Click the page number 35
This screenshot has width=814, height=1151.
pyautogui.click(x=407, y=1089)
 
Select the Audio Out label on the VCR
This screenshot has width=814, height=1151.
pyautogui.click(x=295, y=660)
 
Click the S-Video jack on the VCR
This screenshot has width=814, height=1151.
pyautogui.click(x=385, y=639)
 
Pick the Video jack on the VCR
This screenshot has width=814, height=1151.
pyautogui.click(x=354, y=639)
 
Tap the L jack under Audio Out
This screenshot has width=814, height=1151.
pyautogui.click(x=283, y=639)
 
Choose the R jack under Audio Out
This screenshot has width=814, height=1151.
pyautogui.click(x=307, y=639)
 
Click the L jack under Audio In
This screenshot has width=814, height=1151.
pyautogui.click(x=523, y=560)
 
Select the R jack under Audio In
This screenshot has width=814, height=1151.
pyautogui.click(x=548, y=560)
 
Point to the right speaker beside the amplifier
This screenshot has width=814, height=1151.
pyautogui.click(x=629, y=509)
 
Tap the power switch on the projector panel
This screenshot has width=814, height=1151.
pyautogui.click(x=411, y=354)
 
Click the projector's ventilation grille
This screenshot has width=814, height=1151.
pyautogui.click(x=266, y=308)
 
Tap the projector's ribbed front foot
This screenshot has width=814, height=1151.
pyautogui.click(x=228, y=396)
=====
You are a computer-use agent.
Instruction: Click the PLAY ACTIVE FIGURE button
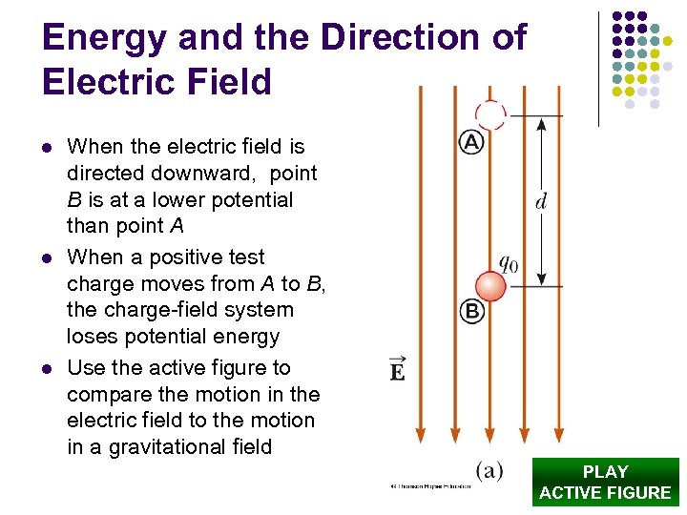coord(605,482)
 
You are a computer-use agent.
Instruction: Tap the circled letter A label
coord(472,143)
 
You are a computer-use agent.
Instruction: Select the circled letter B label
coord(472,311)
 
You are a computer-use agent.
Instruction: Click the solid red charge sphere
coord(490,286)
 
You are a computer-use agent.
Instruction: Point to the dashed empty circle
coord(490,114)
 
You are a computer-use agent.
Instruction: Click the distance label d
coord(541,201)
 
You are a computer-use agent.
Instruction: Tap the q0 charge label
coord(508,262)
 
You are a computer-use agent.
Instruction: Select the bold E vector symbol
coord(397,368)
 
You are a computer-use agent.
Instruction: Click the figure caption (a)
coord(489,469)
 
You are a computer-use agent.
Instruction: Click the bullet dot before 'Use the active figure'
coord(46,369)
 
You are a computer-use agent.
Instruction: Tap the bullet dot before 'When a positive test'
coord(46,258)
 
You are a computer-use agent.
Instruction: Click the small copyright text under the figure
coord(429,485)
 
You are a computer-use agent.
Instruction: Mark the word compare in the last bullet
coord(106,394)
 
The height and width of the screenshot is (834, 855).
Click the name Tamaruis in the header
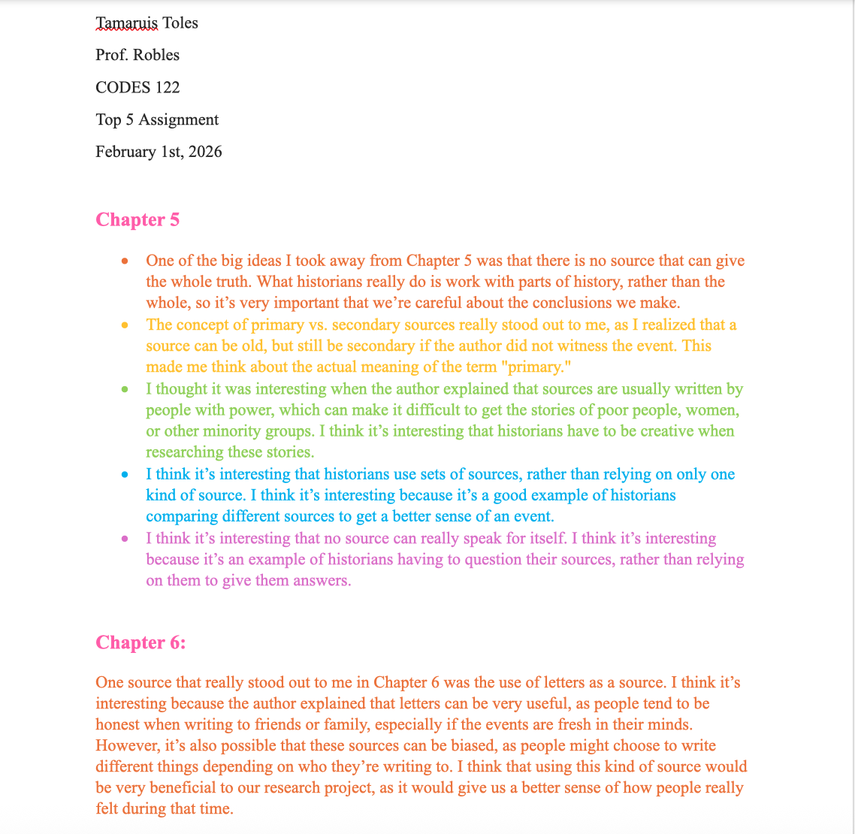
=====
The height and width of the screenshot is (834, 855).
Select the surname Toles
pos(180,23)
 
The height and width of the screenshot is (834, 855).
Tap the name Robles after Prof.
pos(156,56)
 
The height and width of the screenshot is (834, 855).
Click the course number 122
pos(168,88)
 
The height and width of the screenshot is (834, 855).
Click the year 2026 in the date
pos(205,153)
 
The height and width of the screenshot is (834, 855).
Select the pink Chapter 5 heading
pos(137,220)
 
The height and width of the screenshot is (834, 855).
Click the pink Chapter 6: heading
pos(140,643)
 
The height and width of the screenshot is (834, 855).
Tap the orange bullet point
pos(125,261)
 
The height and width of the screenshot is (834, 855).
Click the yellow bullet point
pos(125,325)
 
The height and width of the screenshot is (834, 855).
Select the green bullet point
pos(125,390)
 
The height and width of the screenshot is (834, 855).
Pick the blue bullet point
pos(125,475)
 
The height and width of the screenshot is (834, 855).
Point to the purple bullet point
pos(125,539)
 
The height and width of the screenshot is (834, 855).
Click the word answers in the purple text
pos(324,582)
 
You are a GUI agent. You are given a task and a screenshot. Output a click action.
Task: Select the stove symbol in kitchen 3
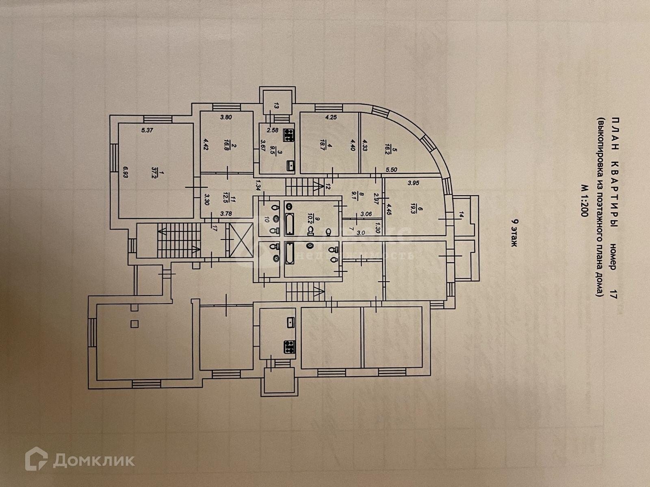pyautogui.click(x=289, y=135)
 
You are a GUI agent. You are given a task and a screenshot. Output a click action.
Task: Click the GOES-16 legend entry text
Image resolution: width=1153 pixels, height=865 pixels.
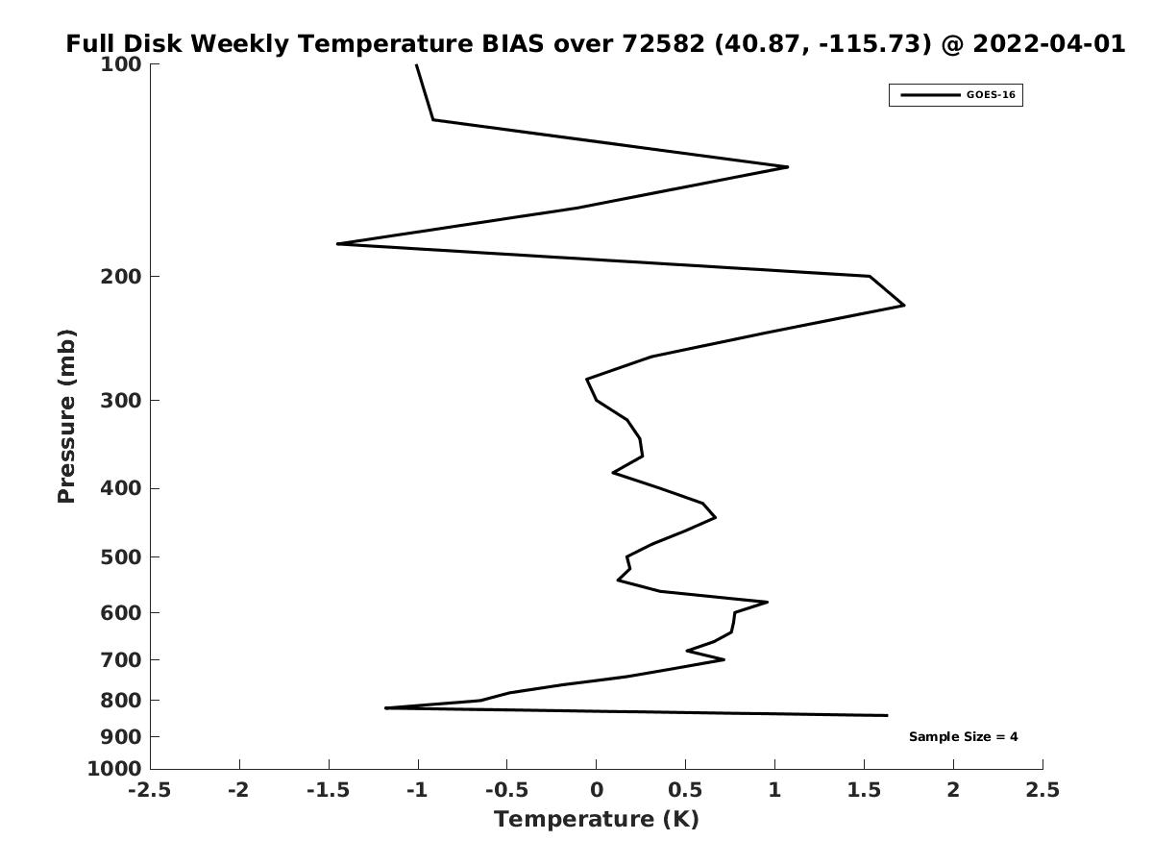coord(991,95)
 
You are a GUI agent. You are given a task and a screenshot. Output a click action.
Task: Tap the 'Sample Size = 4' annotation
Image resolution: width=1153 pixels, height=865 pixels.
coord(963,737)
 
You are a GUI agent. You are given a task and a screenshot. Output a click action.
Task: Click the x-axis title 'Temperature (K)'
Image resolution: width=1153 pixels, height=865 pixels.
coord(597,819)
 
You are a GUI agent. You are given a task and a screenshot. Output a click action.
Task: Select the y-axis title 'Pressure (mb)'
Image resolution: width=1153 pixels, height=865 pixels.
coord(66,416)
=====
§ DIRECTIONS
Rewrite the material starting with the line with "Click the page number 35" and going on through the line with "pyautogui.click(x=548, y=560)", replacing "VCR" with "video recorder" and leaving everything else unchanged.

§ ANSWER TO THE EXERCISE
Click the page number 35
This screenshot has width=814, height=1151.
pyautogui.click(x=407, y=1089)
 
Select the Audio Out label on the video recorder
This screenshot has width=814, height=1151.
pyautogui.click(x=295, y=660)
 
Click the S-Video jack on the video recorder
This screenshot has width=814, height=1151.
pyautogui.click(x=385, y=639)
 
Pick the Video jack on the video recorder
This screenshot has width=814, height=1151.
pyautogui.click(x=354, y=639)
 
Tap the L jack under Audio Out
This screenshot has width=814, height=1151.
pyautogui.click(x=283, y=639)
 
Choose the R jack under Audio Out
This screenshot has width=814, height=1151.
pyautogui.click(x=307, y=639)
 
Click the L jack under Audio In
This screenshot has width=814, height=1151.
pyautogui.click(x=523, y=560)
 
Select the R jack under Audio In
This screenshot has width=814, height=1151.
pyautogui.click(x=548, y=560)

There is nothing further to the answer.